Genlisea aurea is one of the largest carnivorous species in the genus Genlisea (family Lentibulariaceae). It has pale bundles of root-like organs up to about 15 cm long under ground that attract, trap, and digest protozoans. These organs are subterranean leaves, which lack chlorophyll. G. aurea is endemic to Brazil, where it grows with several other species of Genlisea. It possesses an exceptionally small genome for a flowering plant.

== Characteristics ==
Genlisea aurea is a perennial herb that forms small, compact rosettes composed of nearly linear leaves about 2 mm wide. Leaves are typically 5–50 mm in length, but most of that length, including the petiole, is hidden beneath the soil. The rosettes can grow to be as big as 5 cm wide. It has no true roots and instead has highly modified subterranean leaves that act as the carnivorous trapping mechanism.

The up to 40 cm tall inflorescence produces one to three flowers at its apex that are typically 15–20 mm long and are the largest of the yellow-flowered species. Each inflorescence can produce up to a total of eleven flowers. In its natural habitat, G. aurea can be found flowering year-round. The flowers and the scapes are densely covered in glandular trichomes.

The genomes of several species in the genus Genlisea were studied in 2006. According to the study, prior to its publication the smallest known angiosperm (flowering plant) genome was that of Arabidopsis thaliana at 157 Megabase pairs (Mbp). With a diploid chromosome number of around 52 (2n = ca. 52), G. aurea has the distinction of having one of the smallest known angiosperm genome size at 63.6 Mbp. The smallest individual chromatids from mitotic anaphase are just 2.1 Mbp and therefore have a size smaller than some bacterial chromosomes, such as the approximate 4 Mbp of Escherichia coli. Genlisea tuberosa has the smallest known angiosperm genome as of 2014 at around 61 Mbp.

== Distribution and habitat ==
Genlisea aurea is endemic to Brazil from the states of Mato Grosso in the west to northeastern Bahia and down to Santa Catarina in the southeast. It typically grows on sandstone highlands at altitudes from 550 m to 2550 m. Its preferred substrate is a black humus-rich soil, which is sometimes mixed with sand. G. aurea lives among grasses in water-logged seepages. The rosettes are usually submerged under water or produce a layer of mucilage that remains in the cup formed by the dense rosette.

Of all other Genlisea species, G. pygmaea is the most closely related when considering morphological characteristics. It differs slightly in habitat by preferring sandier soils and in morphology by possessing smaller flowers and fewer leaves.

== Carnivory ==
Genlisea aurea, like all Genlisea species, is a carnivorous plant that attracts, traps, kills, and digests prey, which are typically protozoans.
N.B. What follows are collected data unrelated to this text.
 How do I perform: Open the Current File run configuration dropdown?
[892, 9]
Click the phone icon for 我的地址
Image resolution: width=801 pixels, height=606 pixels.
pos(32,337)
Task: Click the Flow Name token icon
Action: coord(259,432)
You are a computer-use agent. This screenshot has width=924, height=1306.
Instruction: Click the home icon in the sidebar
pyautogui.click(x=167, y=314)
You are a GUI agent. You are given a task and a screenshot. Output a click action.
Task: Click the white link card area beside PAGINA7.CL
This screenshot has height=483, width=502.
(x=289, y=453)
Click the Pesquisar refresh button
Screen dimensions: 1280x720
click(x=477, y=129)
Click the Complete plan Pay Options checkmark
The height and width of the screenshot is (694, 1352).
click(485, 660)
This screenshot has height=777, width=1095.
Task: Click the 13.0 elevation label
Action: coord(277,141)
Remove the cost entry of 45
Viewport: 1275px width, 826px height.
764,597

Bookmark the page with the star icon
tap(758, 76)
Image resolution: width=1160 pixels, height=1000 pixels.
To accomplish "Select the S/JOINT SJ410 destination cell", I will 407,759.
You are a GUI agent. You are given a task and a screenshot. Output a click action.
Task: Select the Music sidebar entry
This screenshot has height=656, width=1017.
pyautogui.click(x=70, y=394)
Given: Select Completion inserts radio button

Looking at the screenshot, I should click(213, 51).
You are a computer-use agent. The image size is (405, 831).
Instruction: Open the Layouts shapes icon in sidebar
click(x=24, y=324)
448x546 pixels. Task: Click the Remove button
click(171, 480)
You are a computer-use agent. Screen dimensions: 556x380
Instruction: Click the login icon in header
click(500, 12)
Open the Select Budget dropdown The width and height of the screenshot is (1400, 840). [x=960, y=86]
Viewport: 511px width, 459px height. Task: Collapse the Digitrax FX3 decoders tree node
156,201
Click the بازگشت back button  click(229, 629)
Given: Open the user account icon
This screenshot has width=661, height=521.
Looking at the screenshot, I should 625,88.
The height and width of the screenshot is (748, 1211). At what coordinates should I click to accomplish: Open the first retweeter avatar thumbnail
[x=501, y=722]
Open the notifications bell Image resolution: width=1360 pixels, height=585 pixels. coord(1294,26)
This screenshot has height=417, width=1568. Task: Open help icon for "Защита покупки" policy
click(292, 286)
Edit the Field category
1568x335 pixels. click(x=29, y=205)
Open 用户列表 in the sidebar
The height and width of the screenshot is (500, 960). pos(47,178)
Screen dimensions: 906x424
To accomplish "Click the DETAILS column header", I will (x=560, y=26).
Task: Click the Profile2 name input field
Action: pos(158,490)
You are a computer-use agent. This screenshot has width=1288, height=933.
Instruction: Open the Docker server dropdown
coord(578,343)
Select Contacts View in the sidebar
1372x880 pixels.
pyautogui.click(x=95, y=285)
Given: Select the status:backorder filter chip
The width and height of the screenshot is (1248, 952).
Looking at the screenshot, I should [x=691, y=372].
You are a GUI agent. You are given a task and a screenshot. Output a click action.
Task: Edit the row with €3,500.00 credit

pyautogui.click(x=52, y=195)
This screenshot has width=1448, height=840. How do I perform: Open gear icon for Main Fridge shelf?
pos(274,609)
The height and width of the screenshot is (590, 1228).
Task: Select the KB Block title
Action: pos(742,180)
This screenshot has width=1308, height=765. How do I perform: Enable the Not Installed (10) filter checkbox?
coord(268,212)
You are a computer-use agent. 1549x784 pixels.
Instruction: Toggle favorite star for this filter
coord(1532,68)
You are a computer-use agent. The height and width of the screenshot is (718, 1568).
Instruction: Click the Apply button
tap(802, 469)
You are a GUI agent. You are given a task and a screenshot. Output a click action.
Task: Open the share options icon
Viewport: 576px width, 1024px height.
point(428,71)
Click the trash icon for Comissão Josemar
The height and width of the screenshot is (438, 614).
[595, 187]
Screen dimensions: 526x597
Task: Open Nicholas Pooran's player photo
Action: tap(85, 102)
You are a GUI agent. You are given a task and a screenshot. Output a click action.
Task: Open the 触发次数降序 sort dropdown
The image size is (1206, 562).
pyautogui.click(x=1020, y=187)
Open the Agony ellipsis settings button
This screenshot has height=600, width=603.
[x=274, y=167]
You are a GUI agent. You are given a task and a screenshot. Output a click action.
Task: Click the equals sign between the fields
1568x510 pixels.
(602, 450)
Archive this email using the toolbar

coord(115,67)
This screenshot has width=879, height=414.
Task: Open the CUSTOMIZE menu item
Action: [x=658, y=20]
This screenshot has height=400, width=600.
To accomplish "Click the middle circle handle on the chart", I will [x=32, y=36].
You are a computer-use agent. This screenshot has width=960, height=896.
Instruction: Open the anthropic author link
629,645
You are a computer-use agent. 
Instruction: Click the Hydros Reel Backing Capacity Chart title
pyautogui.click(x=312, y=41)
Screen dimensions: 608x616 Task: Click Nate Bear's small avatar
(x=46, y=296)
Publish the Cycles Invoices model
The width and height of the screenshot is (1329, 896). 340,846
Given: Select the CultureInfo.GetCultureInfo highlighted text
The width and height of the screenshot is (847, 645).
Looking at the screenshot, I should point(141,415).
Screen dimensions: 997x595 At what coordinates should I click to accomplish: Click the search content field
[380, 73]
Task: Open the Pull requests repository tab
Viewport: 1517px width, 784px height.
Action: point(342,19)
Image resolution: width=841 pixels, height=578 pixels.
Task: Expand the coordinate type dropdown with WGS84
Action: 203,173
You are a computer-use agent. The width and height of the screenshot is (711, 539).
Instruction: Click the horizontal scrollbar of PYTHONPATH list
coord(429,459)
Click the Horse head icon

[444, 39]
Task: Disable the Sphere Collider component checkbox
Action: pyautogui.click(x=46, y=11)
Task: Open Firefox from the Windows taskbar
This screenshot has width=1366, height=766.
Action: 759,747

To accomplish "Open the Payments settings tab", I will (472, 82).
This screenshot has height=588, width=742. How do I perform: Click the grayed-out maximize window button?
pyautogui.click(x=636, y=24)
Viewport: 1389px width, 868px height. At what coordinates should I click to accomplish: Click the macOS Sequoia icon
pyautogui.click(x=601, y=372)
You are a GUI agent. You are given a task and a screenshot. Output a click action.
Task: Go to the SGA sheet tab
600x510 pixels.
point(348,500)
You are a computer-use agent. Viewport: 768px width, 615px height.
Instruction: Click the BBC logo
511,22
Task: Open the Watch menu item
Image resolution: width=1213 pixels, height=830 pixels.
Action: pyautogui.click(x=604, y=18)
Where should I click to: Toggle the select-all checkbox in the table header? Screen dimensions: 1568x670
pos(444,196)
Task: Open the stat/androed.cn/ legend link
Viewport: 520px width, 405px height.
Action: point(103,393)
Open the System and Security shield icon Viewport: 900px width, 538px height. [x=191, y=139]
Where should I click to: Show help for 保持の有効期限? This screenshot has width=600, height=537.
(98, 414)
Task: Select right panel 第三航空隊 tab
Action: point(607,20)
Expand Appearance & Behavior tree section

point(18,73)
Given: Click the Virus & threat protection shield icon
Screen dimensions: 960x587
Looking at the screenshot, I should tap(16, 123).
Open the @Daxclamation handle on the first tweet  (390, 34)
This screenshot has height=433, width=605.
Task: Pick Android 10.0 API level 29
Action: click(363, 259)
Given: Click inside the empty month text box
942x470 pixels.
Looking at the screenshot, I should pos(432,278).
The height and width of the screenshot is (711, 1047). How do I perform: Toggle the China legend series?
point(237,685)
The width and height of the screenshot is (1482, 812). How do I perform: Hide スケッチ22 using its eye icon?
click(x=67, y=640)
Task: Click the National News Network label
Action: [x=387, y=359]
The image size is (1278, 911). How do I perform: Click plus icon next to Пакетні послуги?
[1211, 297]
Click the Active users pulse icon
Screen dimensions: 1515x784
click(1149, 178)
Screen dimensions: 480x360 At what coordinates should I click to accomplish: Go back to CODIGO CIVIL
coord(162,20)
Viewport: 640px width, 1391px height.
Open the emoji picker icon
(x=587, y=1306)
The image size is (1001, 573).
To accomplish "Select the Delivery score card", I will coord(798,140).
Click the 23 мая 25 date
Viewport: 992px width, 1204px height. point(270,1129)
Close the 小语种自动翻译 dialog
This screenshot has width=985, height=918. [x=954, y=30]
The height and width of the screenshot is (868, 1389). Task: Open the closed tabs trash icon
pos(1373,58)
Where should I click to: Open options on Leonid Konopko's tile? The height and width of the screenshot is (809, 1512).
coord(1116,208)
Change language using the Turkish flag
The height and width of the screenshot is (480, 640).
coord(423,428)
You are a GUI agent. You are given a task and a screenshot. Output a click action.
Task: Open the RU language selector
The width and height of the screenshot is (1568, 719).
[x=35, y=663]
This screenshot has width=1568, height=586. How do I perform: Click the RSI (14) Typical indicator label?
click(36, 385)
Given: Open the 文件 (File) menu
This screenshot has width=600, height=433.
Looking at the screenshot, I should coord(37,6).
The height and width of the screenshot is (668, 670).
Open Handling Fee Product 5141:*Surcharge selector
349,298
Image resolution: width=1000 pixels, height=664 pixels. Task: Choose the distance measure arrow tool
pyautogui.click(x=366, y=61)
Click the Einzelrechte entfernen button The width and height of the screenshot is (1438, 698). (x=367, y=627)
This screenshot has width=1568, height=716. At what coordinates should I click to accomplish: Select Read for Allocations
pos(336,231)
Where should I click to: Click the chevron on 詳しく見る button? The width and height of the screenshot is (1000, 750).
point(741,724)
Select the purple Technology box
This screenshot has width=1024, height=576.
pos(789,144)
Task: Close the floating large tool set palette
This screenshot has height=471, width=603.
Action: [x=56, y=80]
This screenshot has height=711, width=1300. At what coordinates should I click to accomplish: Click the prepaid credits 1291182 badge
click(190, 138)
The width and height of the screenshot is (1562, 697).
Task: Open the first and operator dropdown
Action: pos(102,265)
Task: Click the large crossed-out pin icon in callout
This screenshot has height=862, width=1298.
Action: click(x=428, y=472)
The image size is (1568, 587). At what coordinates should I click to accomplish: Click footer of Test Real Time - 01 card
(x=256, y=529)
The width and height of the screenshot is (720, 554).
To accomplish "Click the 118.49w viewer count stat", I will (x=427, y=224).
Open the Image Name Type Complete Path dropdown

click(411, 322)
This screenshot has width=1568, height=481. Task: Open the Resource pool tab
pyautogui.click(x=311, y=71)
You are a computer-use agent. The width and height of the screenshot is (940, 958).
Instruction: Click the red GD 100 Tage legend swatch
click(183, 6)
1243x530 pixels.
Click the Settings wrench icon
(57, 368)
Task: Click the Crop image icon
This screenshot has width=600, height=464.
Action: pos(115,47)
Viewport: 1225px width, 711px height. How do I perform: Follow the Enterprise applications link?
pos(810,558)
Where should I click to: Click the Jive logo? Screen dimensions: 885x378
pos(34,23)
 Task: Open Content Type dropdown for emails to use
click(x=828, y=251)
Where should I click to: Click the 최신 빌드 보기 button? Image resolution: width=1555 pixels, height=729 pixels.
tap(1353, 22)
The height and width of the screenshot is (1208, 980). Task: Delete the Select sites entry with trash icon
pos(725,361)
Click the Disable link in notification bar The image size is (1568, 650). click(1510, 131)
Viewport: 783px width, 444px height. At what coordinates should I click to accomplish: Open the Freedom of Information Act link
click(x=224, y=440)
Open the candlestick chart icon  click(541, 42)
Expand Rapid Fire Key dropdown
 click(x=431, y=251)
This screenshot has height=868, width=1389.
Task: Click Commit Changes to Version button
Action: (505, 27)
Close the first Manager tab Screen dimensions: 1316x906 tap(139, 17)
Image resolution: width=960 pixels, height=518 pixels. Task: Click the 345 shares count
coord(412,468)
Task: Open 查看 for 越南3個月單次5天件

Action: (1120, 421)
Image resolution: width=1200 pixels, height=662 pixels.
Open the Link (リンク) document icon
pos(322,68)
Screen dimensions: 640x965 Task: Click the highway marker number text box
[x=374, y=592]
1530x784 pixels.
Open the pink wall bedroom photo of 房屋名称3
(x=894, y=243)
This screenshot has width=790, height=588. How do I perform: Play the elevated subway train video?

Evidence of this behavior had been postulated ever since Charles Darwin's time and has mostly relied on circumstantial findings of the occasional dead aquatic invertebrate in the utricle (digestion chamber). In 1975, however, British botanist Yolande Heslop-Harrison discovered digestive enzyme activity in G. africana. Later, in 1998, Wilhelm Barthlott and his colleagues concluded through experimentation that Genlisea attracts prey chemotactically, traps them in the corkscrew "lobster pot" trap, digests them with enzymes produced by the plant, and then absorbs the nutrients. This study represented the first conclusive evidence that G. aurea was carnivorous.

== Botanical history ==
Genlisea aurea was initially discovered and described by Augustin Saint-Hilaire in 1833 with four other Brazilian species. Darwin took note of G. aurea in his 1875 manuscript, Insectivorous Plants. Recent study has focused on the carnivorous nature of G. aurea. At least two published sources note the variety within the species and genus and are optimistic that additional species will be located.